What app service plan is needed to have staging slots?

Answer 44

Standard, premium, isolated.

NOT: Free, shared, basic

Question 45

Which services can be ‘endpoint service’?

Answer 45

Azure AD, cosmos db, cognitive services, eventhub, keyvault, service bus, sql, storage

Question 46

Name functions of AZ copy

Answer 46

You can copy an entire account to another account (blob)
Log files are created for every instance
Authentication is done via SAS or Azure AD

You can restart and resume failed jobs, and retries transfer automatically after failure

Question 47

What is the standard syntax for AZcopy

Answer 47

azcopy copy [source] [destination] -flags

Question 48

What is the naming convention of VMs?

Answer 48

A-N letters determining workload,
number describing typ and nr of vCPUs
generation
e.g. D2av2

Question 49

What are custom script extensions?

Answer 49

They can launch and execute virtual machine customization tasks post configuration.
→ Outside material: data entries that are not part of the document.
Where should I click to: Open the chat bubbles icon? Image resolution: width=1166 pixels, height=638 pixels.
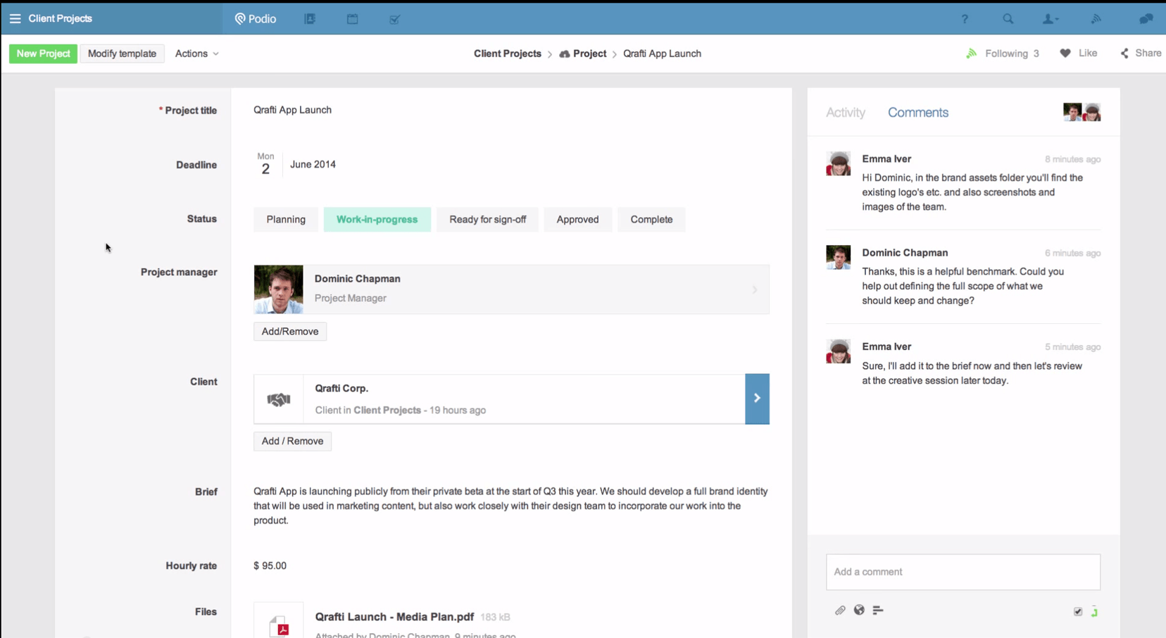pyautogui.click(x=1146, y=19)
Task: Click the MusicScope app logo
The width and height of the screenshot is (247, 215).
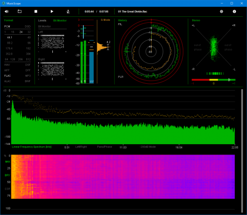Action: (3, 3)
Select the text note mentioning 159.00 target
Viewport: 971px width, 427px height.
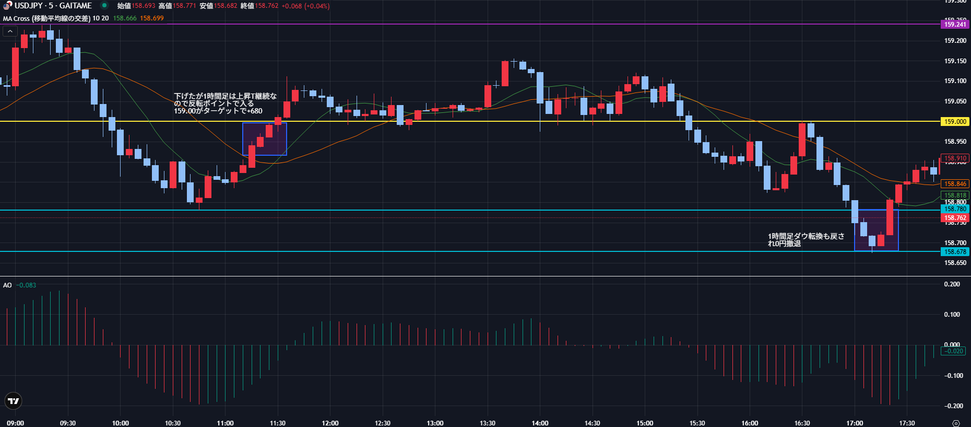point(225,103)
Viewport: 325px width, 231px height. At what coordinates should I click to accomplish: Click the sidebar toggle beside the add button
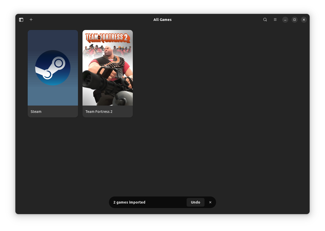click(x=21, y=19)
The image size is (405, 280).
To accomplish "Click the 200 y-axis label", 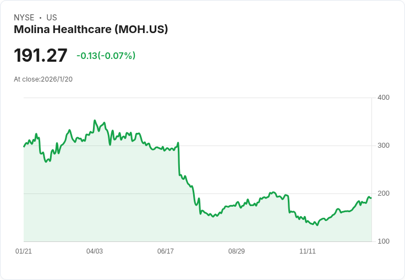I will pos(384,193).
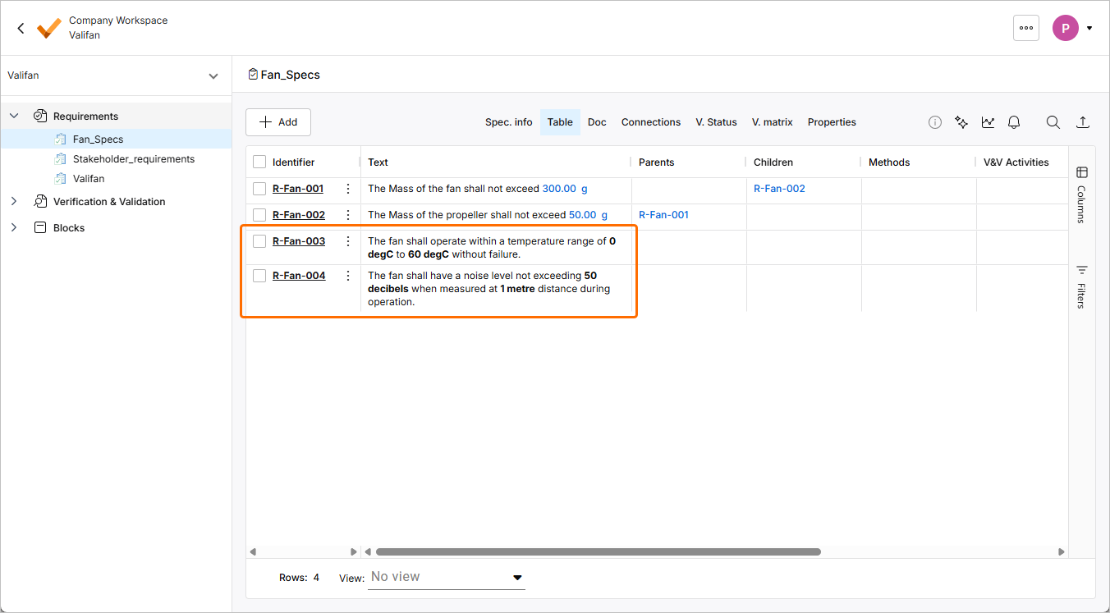Click the horizontal table scrollbar
Viewport: 1110px width, 613px height.
pyautogui.click(x=598, y=552)
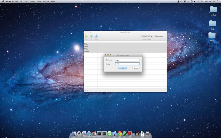Open Google Chrome from the dock
The height and width of the screenshot is (138, 221).
120,134
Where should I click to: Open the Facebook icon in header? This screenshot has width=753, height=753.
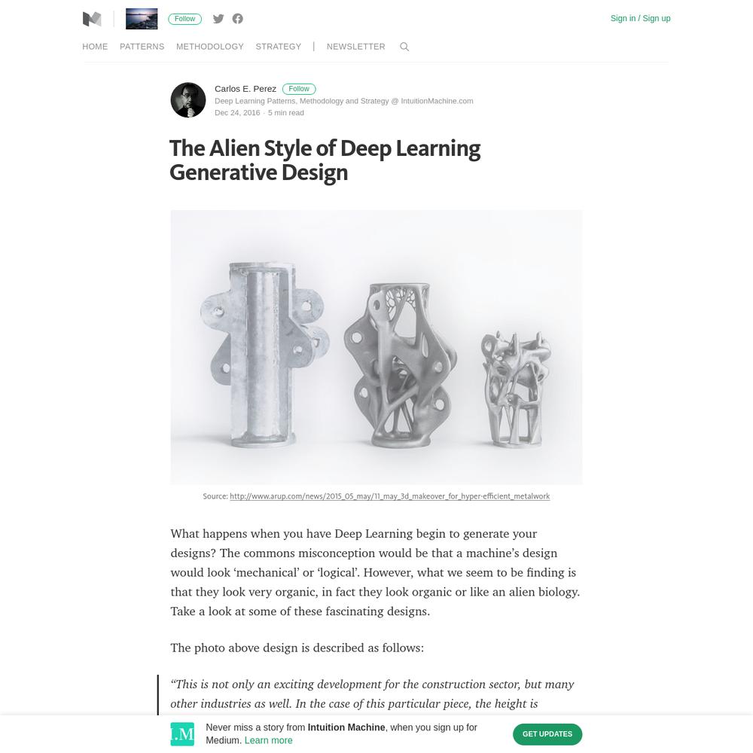tap(238, 19)
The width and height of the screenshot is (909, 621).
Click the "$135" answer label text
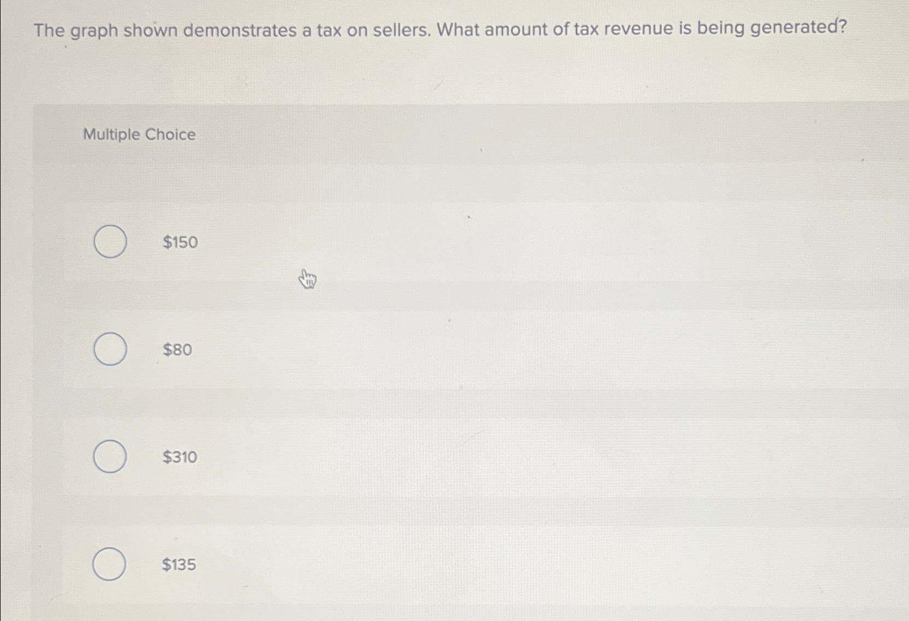pyautogui.click(x=179, y=564)
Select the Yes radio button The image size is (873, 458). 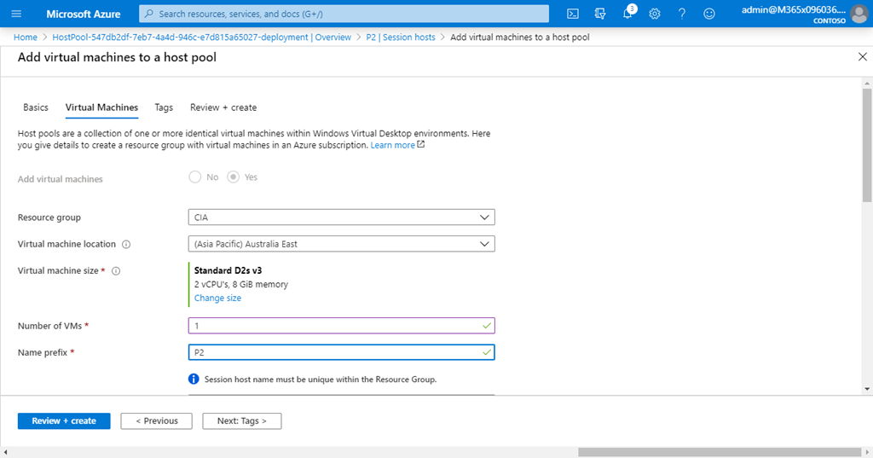point(233,177)

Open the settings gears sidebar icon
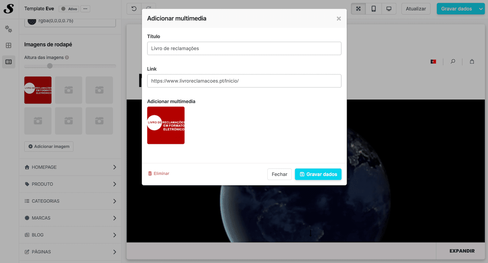[x=8, y=29]
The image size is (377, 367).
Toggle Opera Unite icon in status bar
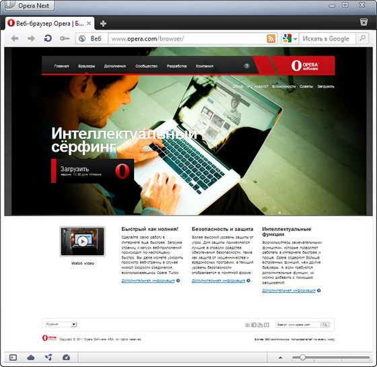pos(48,358)

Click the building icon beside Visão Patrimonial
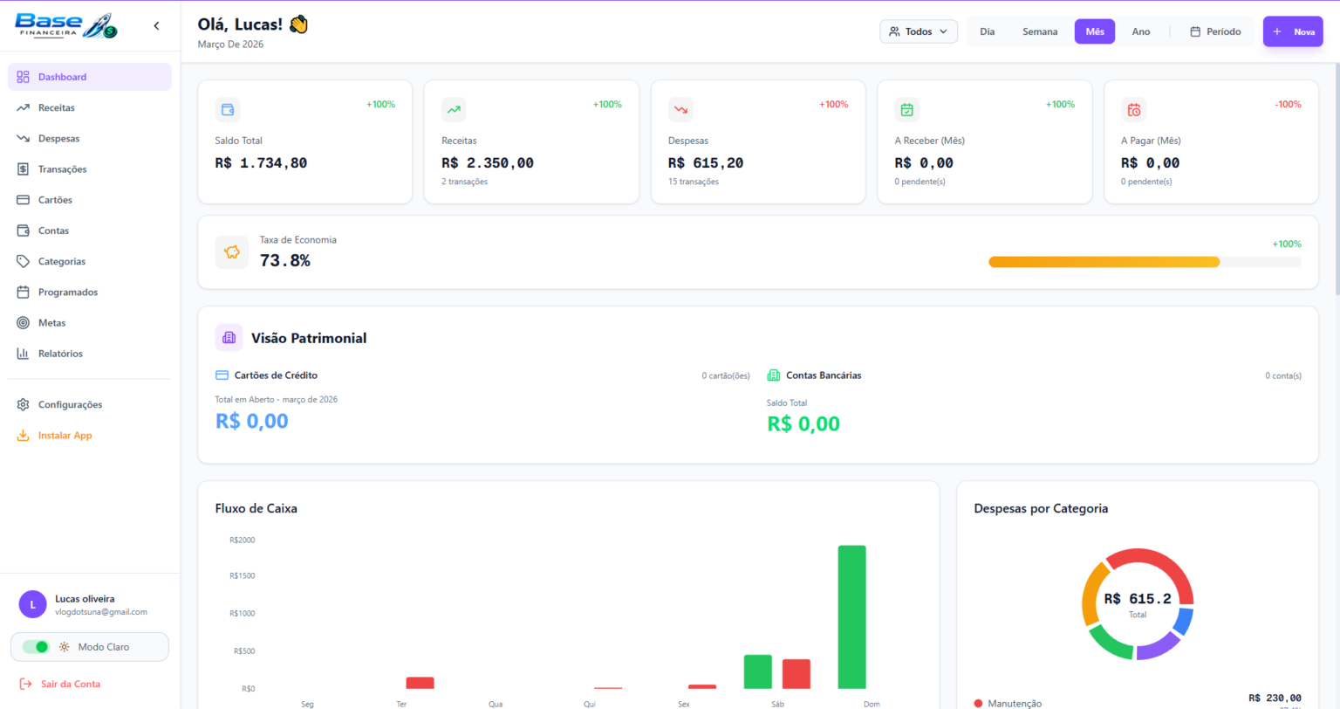[229, 338]
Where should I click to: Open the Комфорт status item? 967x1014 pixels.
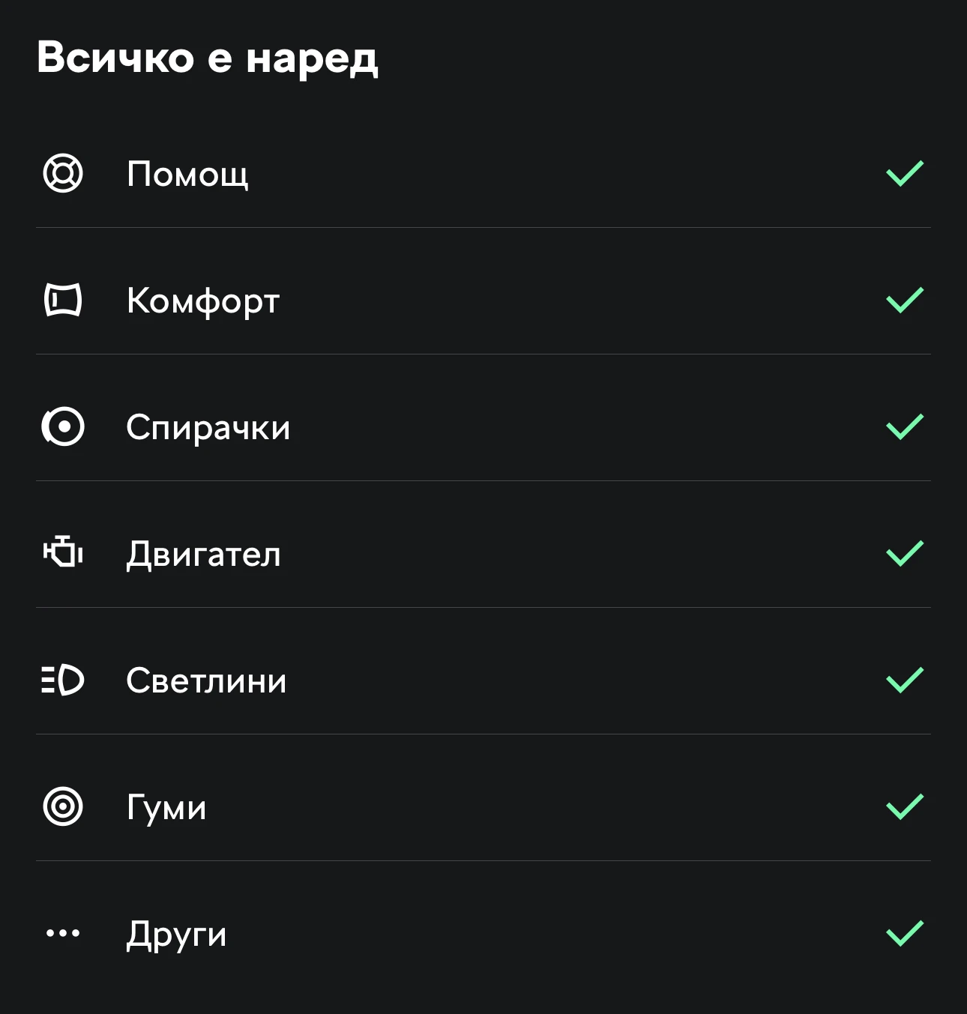coord(203,301)
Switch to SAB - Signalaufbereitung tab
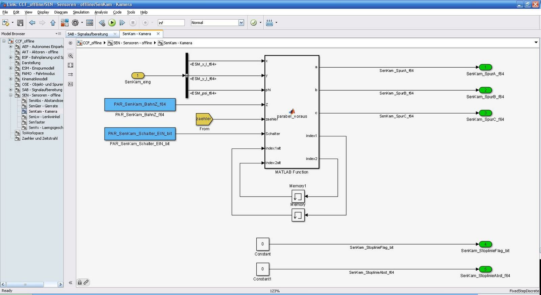Viewport: 541px width, 295px height. pyautogui.click(x=88, y=34)
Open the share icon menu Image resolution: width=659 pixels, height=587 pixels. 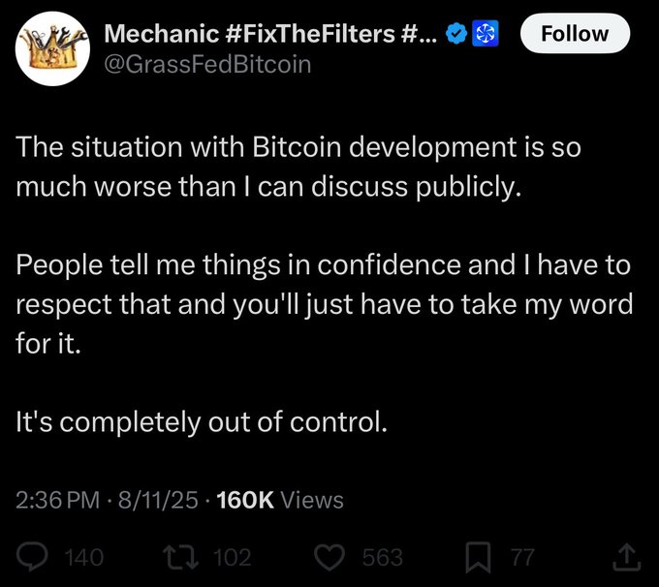[627, 556]
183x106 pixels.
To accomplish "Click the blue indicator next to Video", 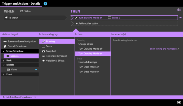I will click(x=36, y=70).
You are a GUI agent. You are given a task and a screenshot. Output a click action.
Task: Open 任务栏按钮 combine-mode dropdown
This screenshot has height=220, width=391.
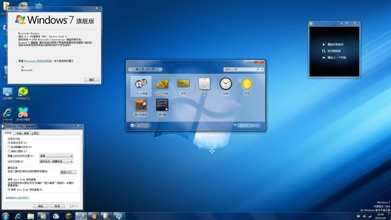(56, 162)
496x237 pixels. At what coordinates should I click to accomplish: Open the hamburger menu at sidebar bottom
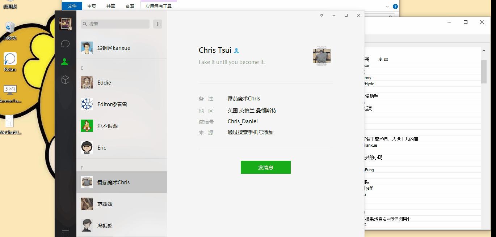(x=66, y=233)

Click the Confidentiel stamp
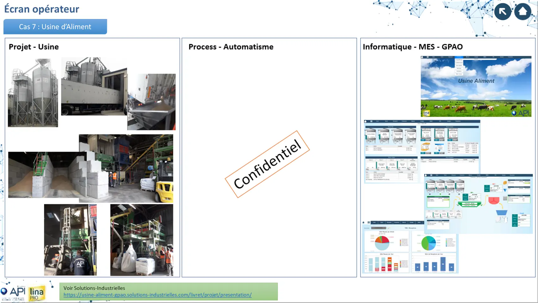point(267,164)
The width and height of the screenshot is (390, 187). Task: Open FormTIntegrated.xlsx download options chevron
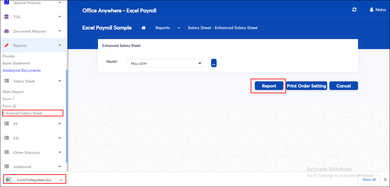pos(61,180)
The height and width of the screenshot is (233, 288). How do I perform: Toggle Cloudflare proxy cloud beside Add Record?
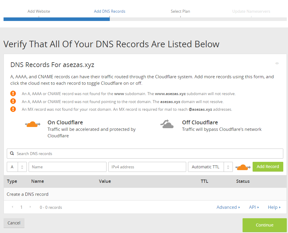(242, 167)
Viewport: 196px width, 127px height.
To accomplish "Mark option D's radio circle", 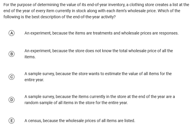I will [x=12, y=100].
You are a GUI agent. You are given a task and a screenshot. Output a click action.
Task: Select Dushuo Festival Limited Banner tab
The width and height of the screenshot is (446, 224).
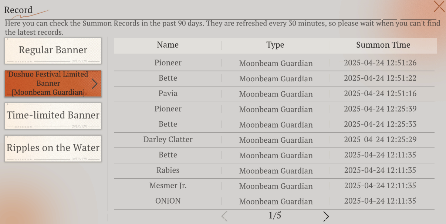(53, 83)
install the CSE from the Azure portal by accessing the virtual machines Extensions blade. Once the CSE resource is created, you will provide a PowerShell script file. Your script file will include the PowerShell commands you want to execute on the virtual machine.

Question 50

Azure Cosmos DB is a fully managed IaaS/PaaS/SaaS?

Answer 50

platform-as-a-service (PaaS)”

Question 51

Azure backup is IaaS,Paas or SaaS?

Answer 51

Azure Backup is architected from the ground-up as a first-class PaaS service in Azure

Question 52

Azure SQL database is a fully managed IaaS/PaaS/SaaS?

Answer 52

PaaS

Question 53

Microsoft SQL server on a VM is..IaaS/PaaS/SaaS?

Answer 53

IaaS

Question 54

Azure App Services is ..IaaS/PaaS/SaaS?

Answer 54

PaaS

Question 55

Azure Storage is.. IaaS,Paas or SaaS?

Answer 55

PaaS

Question 56

What are the stages in the Microsoft Cloud Adoption Framework for Azure?

Answer 56

Define strategy - plan - adopt - govern - manage

Question 57

When you delegate permissions to several VMS, you must deploy them..

Answer 57

to the same resource group –> scope access control for administrative actions

Question 58

Can you access resources outside of your resource group?

Answer 58

Yes! A resource can interact with resources in other resource groups.

SO:
Azure resources can only access other resources in the same group: nope

Question 59

You plan to store 20 TB of data in Azure. The data will be accessed infrequently and visualized by using Microsoft Power BI.
You need to recommend a storage solution for the data.
Which two solutions should you recommend?

Answer 59

Denk: Big data. Dus:

Azure Synapse Analytics (formerly Azure SQL Data Warehouse) and Azure Data Lake

Question 60

What is the difference between local and virtual network gateway?

Answer 60

A Local Network Gateway is an object in Azure that represents your on-premise VPN device. A Virtual Network Gateway is the VPN object at the Azure end of the
VPN. A Site-to-Site VPN connection is what connects the Local Network Gateway and the Virtual Network Gateway to bring up the VPN.

Question 61

Can you change the tenant to which a subscription is associated?

Answer 61

Yes

Question 62

Can you link a subscription to multiple tenants?

Answer 62

No but the other way around is possible ofc, multiple subs within one tenant

Question 63

Your company plans to migrate to Azure. The company has several departments. All the Azure resources used by each department will be managed by a department administrator.
What are two possible techniques to segment Azure for the departments?

Answer 63

Multiple subscriptions & multiple resource groups

Question 64

What do you need to link on-prem devices to vms in azure?

Answer 64

Local network gateway
Virtual network gateway
gateway subnet –> virtual network gateway needs to be located in a dedicated subnet in the Azure virtual network. This dedicated subnet is known as a gateway subnet and must be named”GatewaySubnet”

Question 65

How many admins can a subscription have?

Answer 65

You can have 1 Account Administrator and 1 Service Administrator, but you can have 200 Co-Administrators per subscription

Question 66

What is an unmanaged disk?

Answer 66

Unmanaged disks are VHD files that are stored as page blobs in Azure storage accounts. The page blobs created by tenants are referred to as VM disks and are stored in containers in the storage accounts.